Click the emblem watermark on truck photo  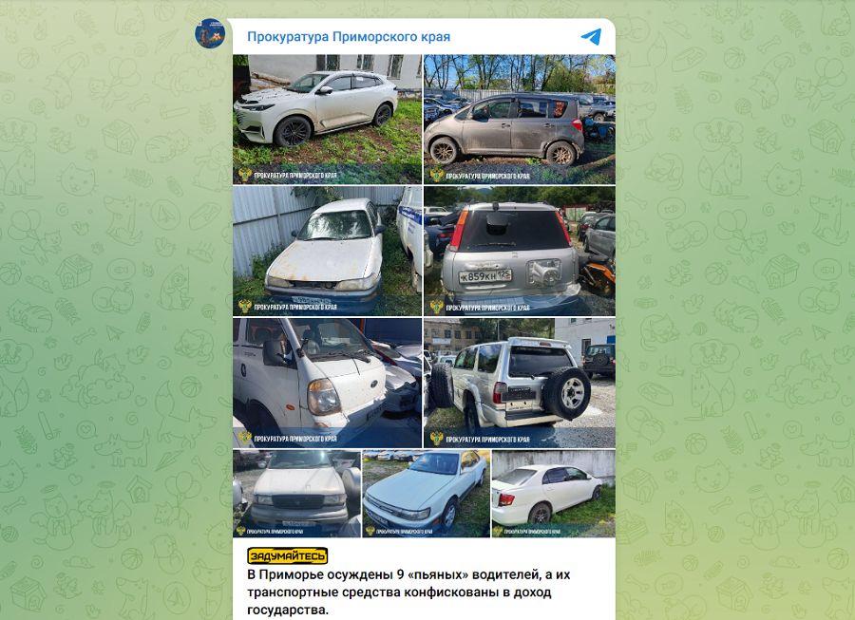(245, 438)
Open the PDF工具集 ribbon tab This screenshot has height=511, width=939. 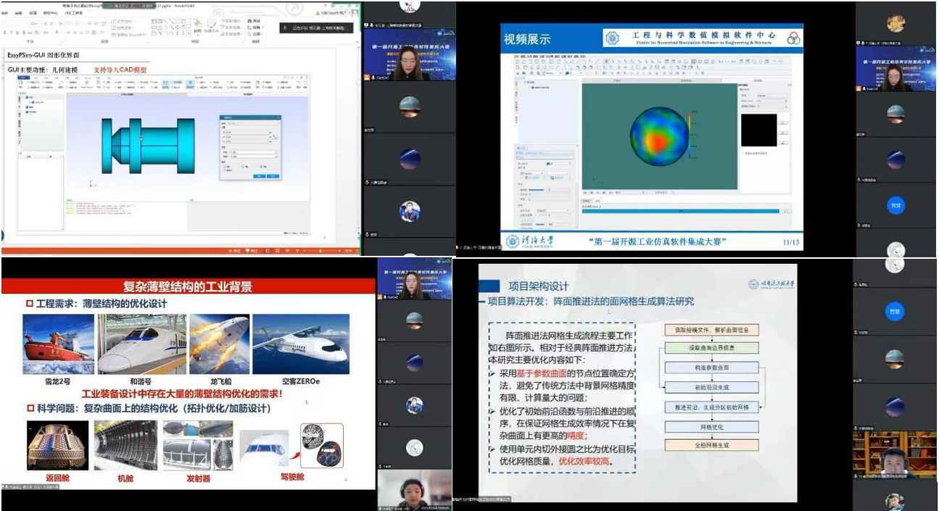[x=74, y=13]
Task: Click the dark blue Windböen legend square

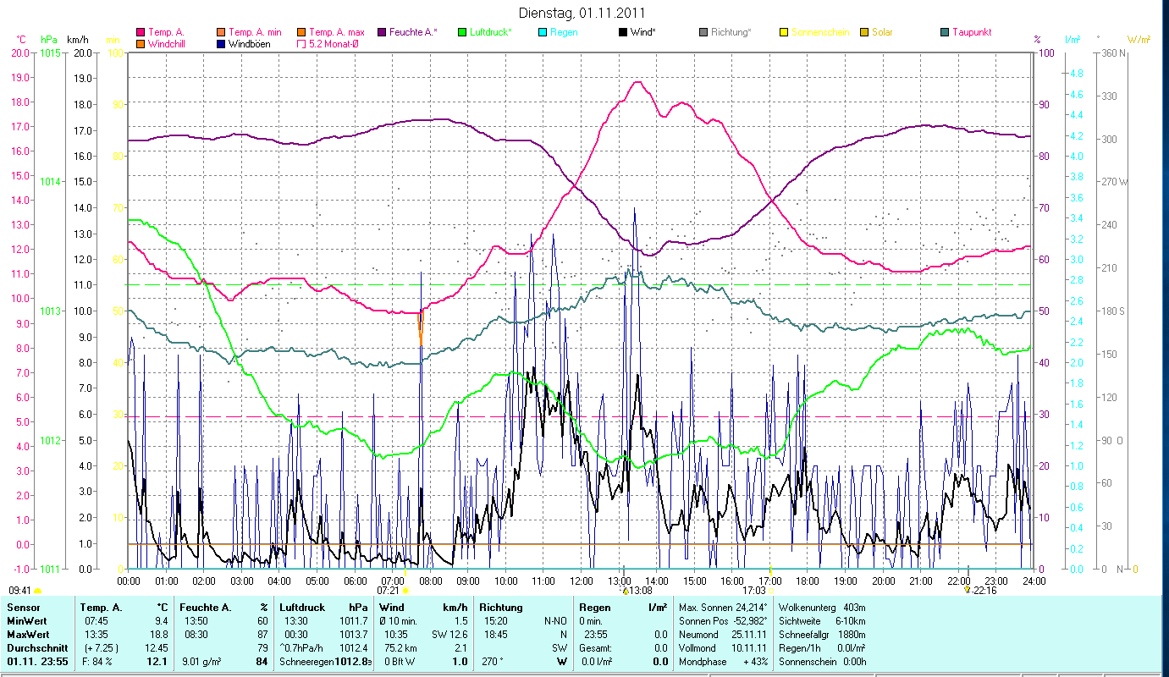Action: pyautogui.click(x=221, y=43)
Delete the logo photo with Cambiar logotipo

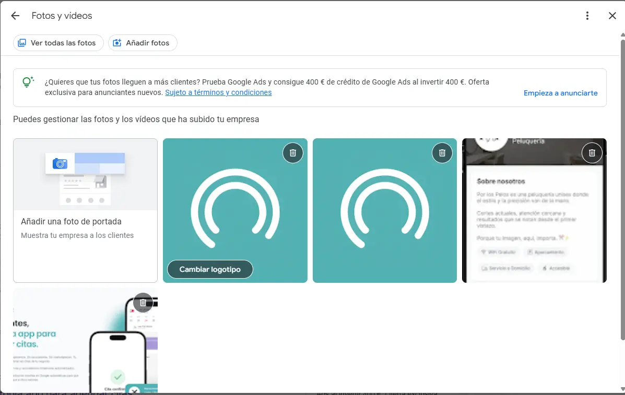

◆ ◆ ◆ ◆

» **WHAT TO DO**
Using the listing above, copy every line from the line containing "Task: Click the" through the last one, both included, and no other lines. Pictures stay out.

» **PROBLEM SOLUTION**
Task: Click the dark blue Windböen legend square

Action: pyautogui.click(x=221, y=43)
Delete the logo photo with Cambiar logotipo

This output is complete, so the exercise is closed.